Un député n’a jamais envie de démissionner. Seuls ses opposants réclament son départ. S’ils occupaient la place, ils ne parleraient pas de démissionner. D’autant plus que la réélection n’est pas toujours un exercice facile. Fort logiquement, Andy Kerbrat a refusé de démissionner.
Après les “exploits“ d’Andy Kerbrat (LFI), député de Nantes centre, il était normal que la droite réclamât sa démission ; c’est le jeu. Surtout après son apparition dans un reportage de France 2 (Envoyé spécial, jeudi 13 février 2025) – il fallait être gonflé pour accepter de jouer les vedettes à la télévision. C’est pourquoi Kerbrat a eu droit aux “félicitations“ d’un jury remonté qui réclamait sa démission : « A partir du moment où il a reconnu avoir participé à un trafic, il aurait dû démissionner. Tous ses propos n’ont aucune valeur. Son seul objectif est de gagner du temps », souligne Franck Louvrier (LR), maire de La Baule. Même son de cloche avec Foulques Chombart de Lauwe (LF), conseiller municipal de Nantes : « Non, tout le monde ne se drogue pas. Non, tout le monde n’achète pas de la came à un mineur. Et si, comme il le dit, ça lui prendra “toute sa vie d’en sortir“, il faut démissionner. Impossible d’assumer sa charge. » (Ouest-France, Loire-Atlantique, 15-16 février 2025)
Mais la plus intéressée à l’affaire s’appelle Valérie Oppelt. Elue députée macroniste en 2017 dans la circonscription de Nantes centre, elle reçoit une raclée en 2022. Au premier tour, Andy Kerbrat (LFI) lui met dix-huit points dans la vue (46,62 %/28,44 %). Au second, Valérie Oppelt (Ensemble) n’obtient que 44,66 % des exprimés, tandis que Andy Kerbrat grimpe à 55,34 %. « C’est un changement de vie total qui m’attend. Mon objectif, c’est de garder la flamme. Je ne vais pas oublier ce que c’est d’être un salarié précaire et un syndicaliste », se félicite le vainqueur, tandis que la vaincue promet de poursuivre son engagement : « Je ne vais rien lâcher et je ne vais pas relâcher la pression sur Johanna Rolland, qui a vendu son âme au diable et à LFI, en soutenant Andy Kerbrat. Désormais, Nantes pour moi, c’est l’extrême gauche » (Presse Océan, lundi 20 juin 2022). Valérie Oppelt oublie tout simplement de noter que la sociologie de Nantes centre est favorable à la gauche, voire à la gauche radicale (LFI) – les nouvelles classes urbaines ne votent pas à droite ; son élection de 2017 fut un accident lié à la “dynamique“ Macron lors de la présidentielle.

Consigne.
Rédigez la suite de l'article sur le refus de démissionner d'Andy Kerbrat, à partir de sa dernière phrase. Ces enregistrements n'ont aucun rapport avec l'article.

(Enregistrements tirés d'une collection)
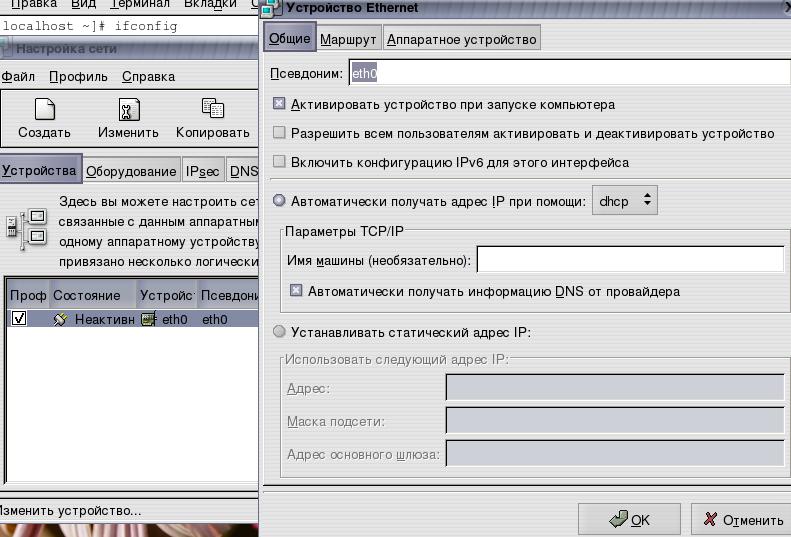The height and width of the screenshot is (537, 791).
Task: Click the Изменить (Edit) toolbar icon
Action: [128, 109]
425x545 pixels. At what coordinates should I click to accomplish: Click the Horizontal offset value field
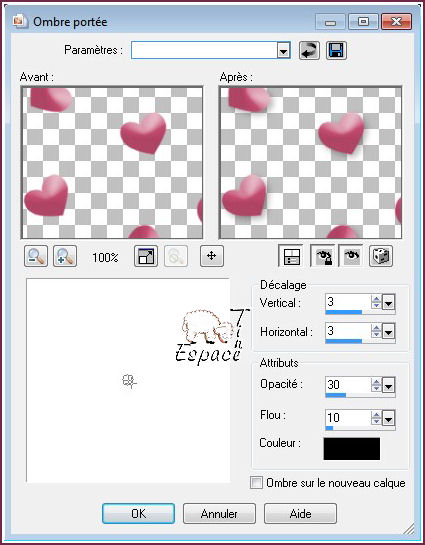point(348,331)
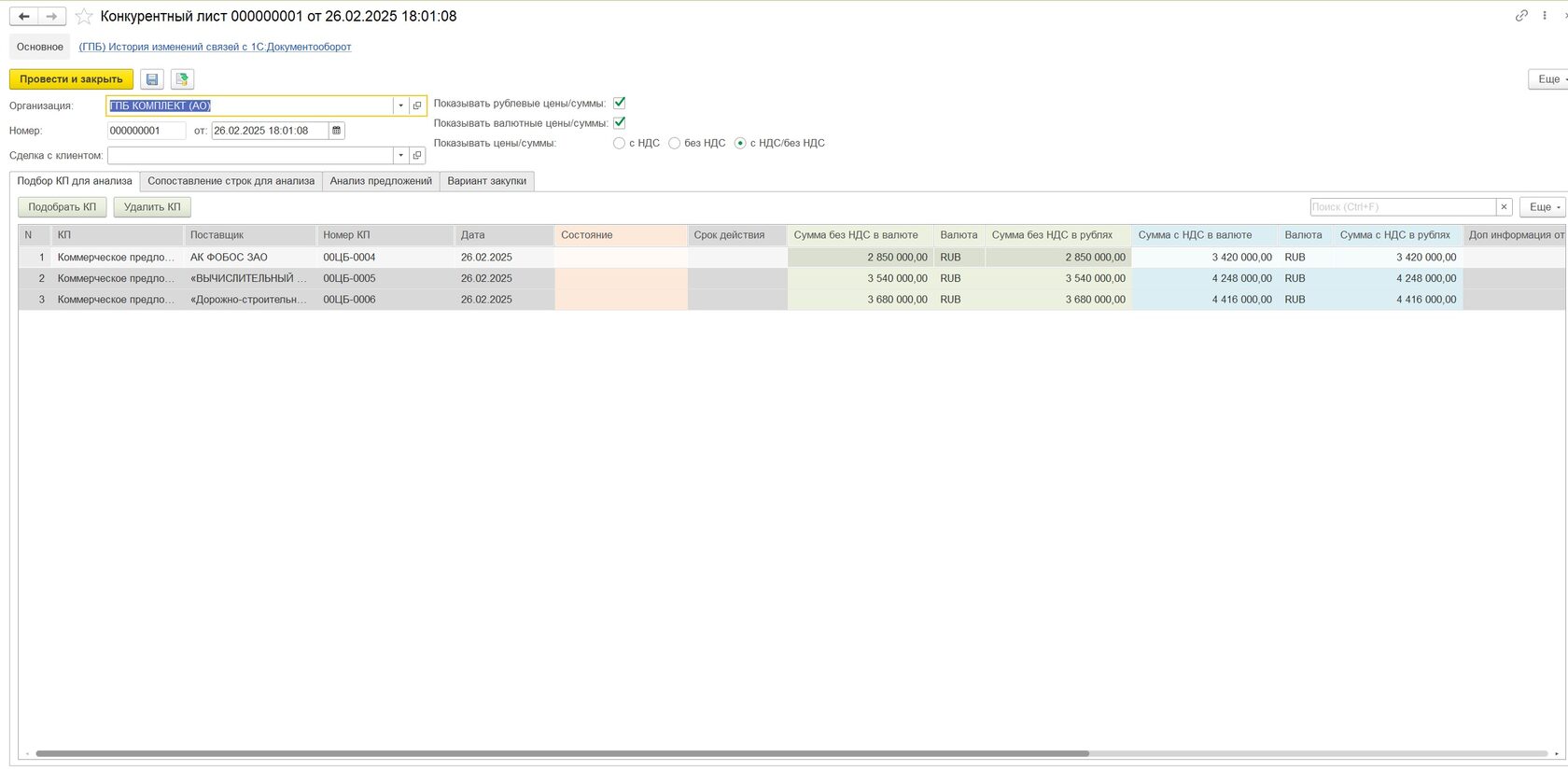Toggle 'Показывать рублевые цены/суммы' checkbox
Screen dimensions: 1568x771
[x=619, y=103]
* * *
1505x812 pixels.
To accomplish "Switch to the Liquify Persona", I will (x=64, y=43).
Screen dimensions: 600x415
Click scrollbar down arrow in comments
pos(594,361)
...
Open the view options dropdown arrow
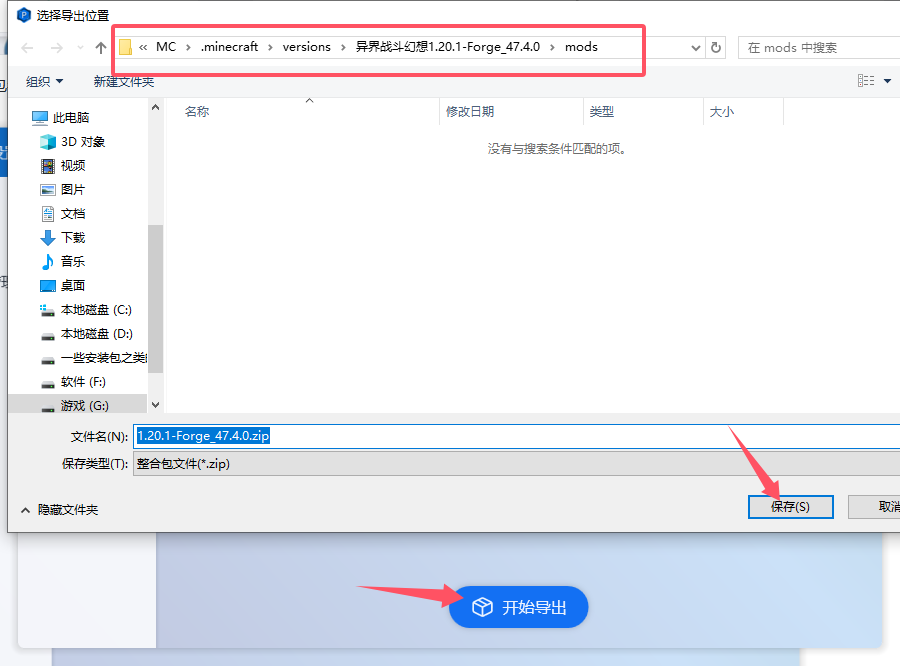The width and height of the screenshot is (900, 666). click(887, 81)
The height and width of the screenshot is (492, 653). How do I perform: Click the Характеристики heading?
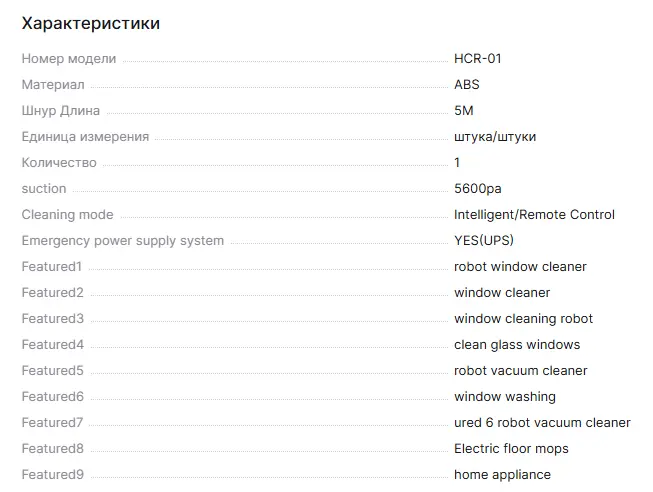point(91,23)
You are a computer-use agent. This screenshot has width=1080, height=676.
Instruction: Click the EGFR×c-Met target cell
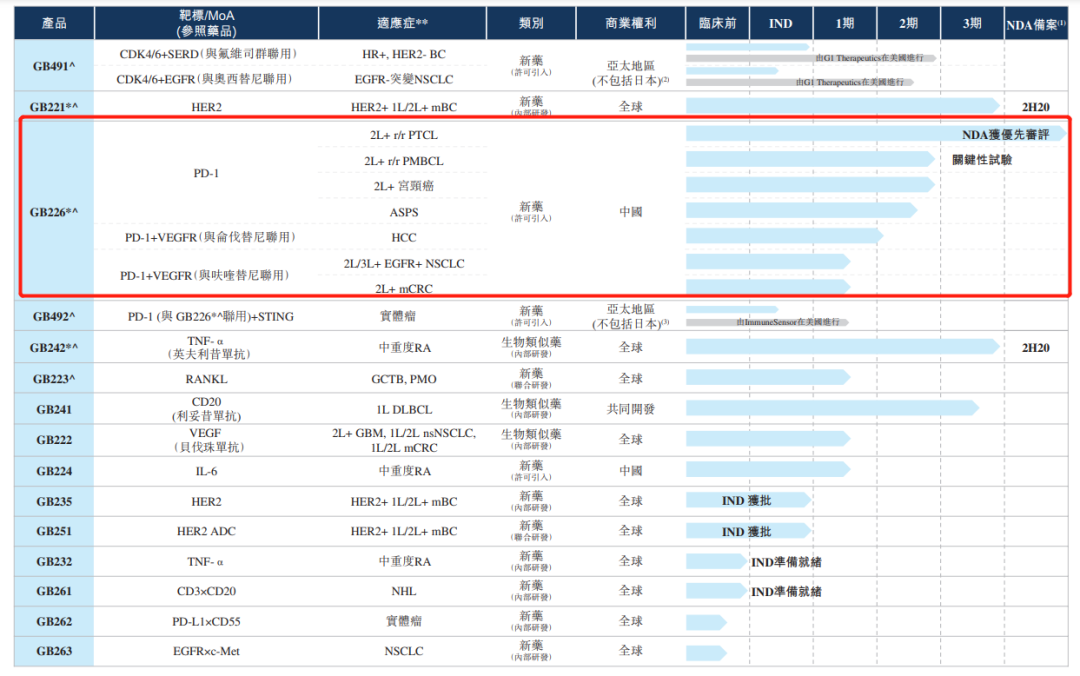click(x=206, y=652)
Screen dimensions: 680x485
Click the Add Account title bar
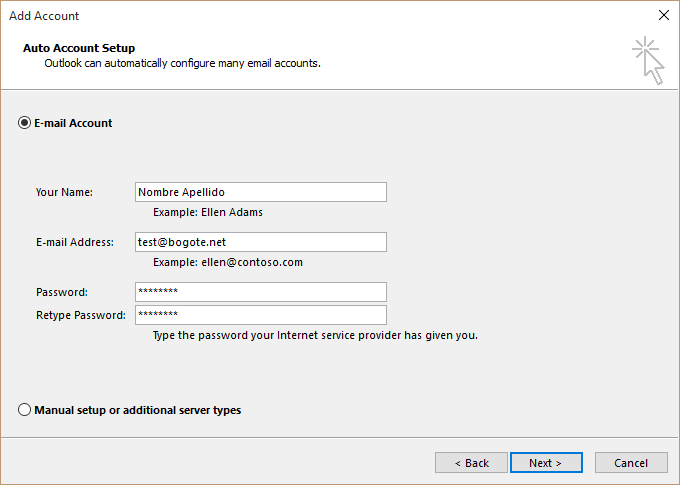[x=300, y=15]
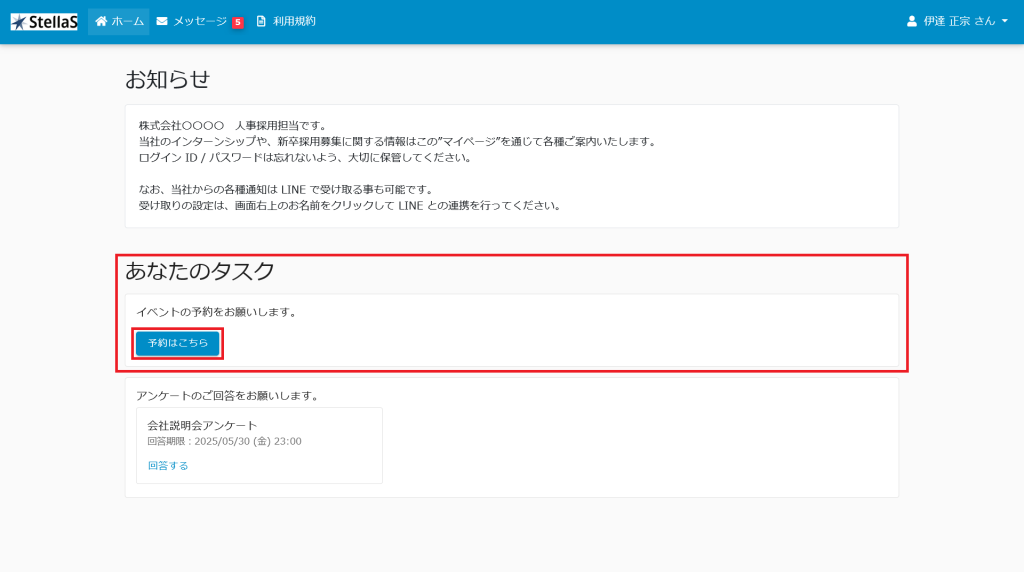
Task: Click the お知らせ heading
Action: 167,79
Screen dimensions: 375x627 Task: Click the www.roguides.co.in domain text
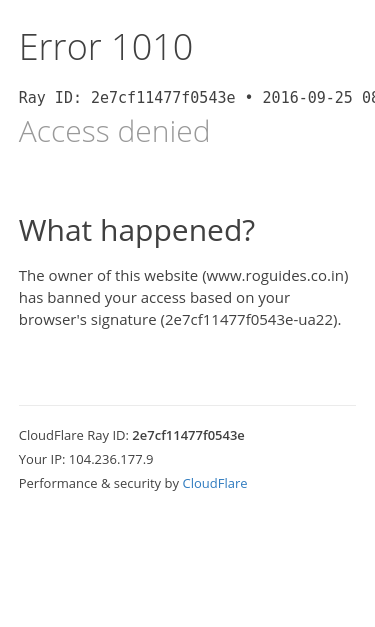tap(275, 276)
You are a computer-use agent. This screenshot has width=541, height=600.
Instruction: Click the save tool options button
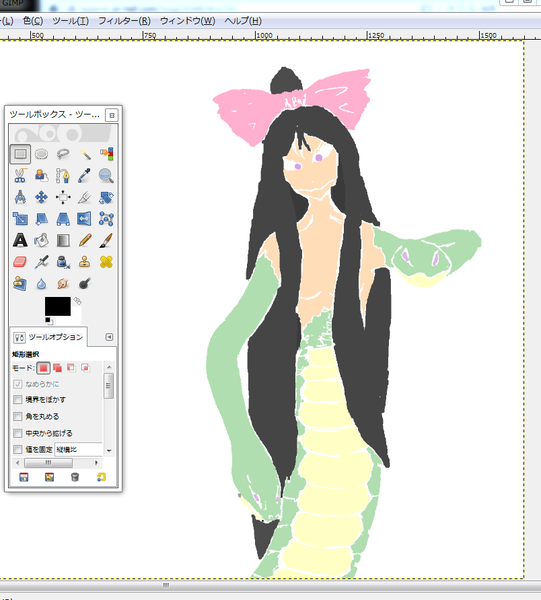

Réponse.
La dissolution de 2024 ne permet pas à Mme Oppelt de récupérer son siège. On peut même parler de catastrophe puisque Andy Kerbrat est réélu dès le premier tour : 51,67 % (34 341 voix), contre 26,70 % (17 744 voix) pour la macroniste (Renaissance) ; c’est-à-dire que Kerbrat la devance de 16 597 suffrages – soit 24,97 points. La messe est dite… Se sentant investi d’une mission, Kerbrat déclare immédiatement : « L’enjeu, dès ce soir, c’est de soutenir les autres candidats de gauche qui peuvent l’emporter dans le département (…) On ne va pas se mentir, on est au bord du gouffre, mais ce département est une terre de résistance, il doit le rester. » (Ouest-France, Loire-Atlantique, lundi 1er juillet 2024) Quant à l’ancienne députée, elle tient à « féliciter les Français qui sont allés voter, preuve que la démocratie est encore là. En plus, à Nantes, on n’a pas un Rassemblement national aussi fort que cela. » (Presse Océan, lundi 1er juillet 2024) ; elle oublie de voir que, dans sa circonscription, l’abstention atteignait 26,19 % (soit 23 971 électeurs inscrits). Quant à la candidate du RN Nolwenn Fer, elle est parvenue à obtenir 9 157 suffrages (13,78 %), ce qui est exceptionnel dans une circonscription “bourgeoise“ (bobos & Co).
Valérie Oppelt et Andy Kerbrat ne partiront pas en vacances ensemble
On l’aura compris Valérie Oppelt a de bonnes raisons de ne pas apprécier Andy Kerbrat qui l’a battue sèchement à deux reprises. Après la diffusion de l’émission Envoyé spécial, elle vide donc son sac. Elle commence par qualifier les propos de Kerbrat de « choquants et honteux ». Dénonçant « une tentative de victimisation habituelle chez LFI », la conseillère municipale d’opposition de Nantes rejette en bloc les explications de Kerbrat : « Non, tous les gens ne tombent pas dans la drogue quand ils perdent leur mère. » Pour elle, Kerbrat n’a plus sa place à l’Assemblée nationale : « Depuis qu’il est élu, il vote des lois sous l’emprise de la drogue. Il n’a jamais été en capacité d’assumer pleinement ses fonctions. Il doit démissionner. » (Presse Océan, samedi 15 février 2025)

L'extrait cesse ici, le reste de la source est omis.